Energiekrieg im Winter: Geheime Batterieparks sollen die Ukraine vor dem Blackout retten
Während Russland weiter auf die ukrainische Energieinfrastruktur zielt, bereitet sich das Land auf den nächsten Winter unter Beschuss vor. Drei Jahre lang haben Ingenieur:innen Stromnetze repariert, während über ihnen Raketen einschlugen – und Millionen Menschen zeitweise ohne Licht und Wärme auskommen mussten.
In diesem Winter soll das anders sein: Ein neues Netzwerk aus gigantischen Batteriesystemen soll die Energieversorgung stabilisieren. Sie sollen die Versorgung selbst dann sichern, wenn russische Drohnen und Raketen wieder gezielt Kraftwerke und Umspannwerke treffen. Wie ein aktueller Bericht zeigt, setzt die Ukraine dabei auf US-Technologie, Geheimhaltung und eine nie dagewesene Dezentralisierung ihrer Energieversorgung.
Russland greift Energieinfrastruktur an: Ukraine reagiert mit Batterieparks
Laut Recherchen des "Wall Street Journal" stehen mittlerweile sechs neue "Batterieparks" an geheimen Standorten im ganzen Land. Sie liefern zusammen eine Leistung von rund 200 Megawatt. Das ist genug, um etwa 600.000 Haushalte für zwei Stunden mit Strom zu versorgen. Das entspricht etwa allen Privathaushalten in Köln.
Die massiven weißen Batteriemodule sind Teil eines 140-Millionen-Dollar-Projekts, das im August abgeschlossen wurde. Es soll Ausfälle im Netz überbrücken und Ingenieur:innen Zeit verschaffen, zerstörte Leitungen zu reparieren. Wie "Kyiv Independent" berichtet, verbindet sich das System direkt mit dem nationalen Stromnetz und springt ein, wenn konventionelle Quellen wie Kohle- oder Gaskraftwerke ausfallen.
Das leise Surren der Batterieparks bezeichnet Vadym Utkin, Berater für Energiespeicherung beim größten privaten Energieversorger DTEK, gegenüber der Zeitung als "das beste Geräusch der Welt". Denn: "Es bedeutet, dass sie funktionieren."
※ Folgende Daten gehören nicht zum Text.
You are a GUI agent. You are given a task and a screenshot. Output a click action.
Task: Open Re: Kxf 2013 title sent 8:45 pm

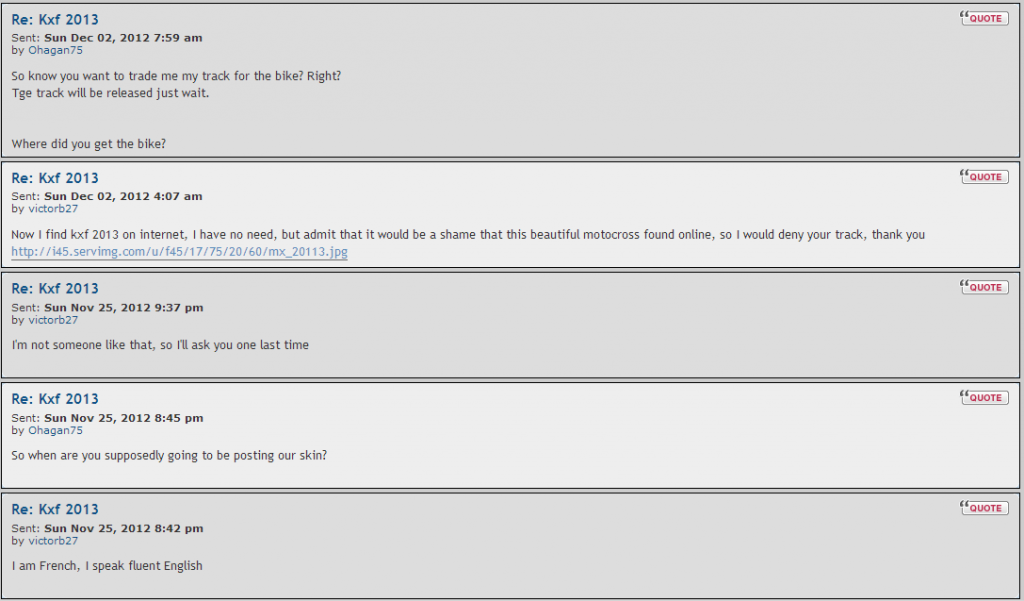pyautogui.click(x=55, y=399)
Menschen in der Ukraine waren massiver Kälte ausgesetzt
Seit Beginn der russischen Invasion wurden alle ukrainischen Wärmekraftwerke mindestens einmal angegriffen. Viele davon sind zerstört, andere nur notdürftig wieder in Betrieb. "Wir haben mehr als die Hälfte unserer Stromerzeugung durch Raketen und Shahed-Drohnen verloren", sagte die frühere Energieministerin Olha Buslawez dem "Wall Street Journal".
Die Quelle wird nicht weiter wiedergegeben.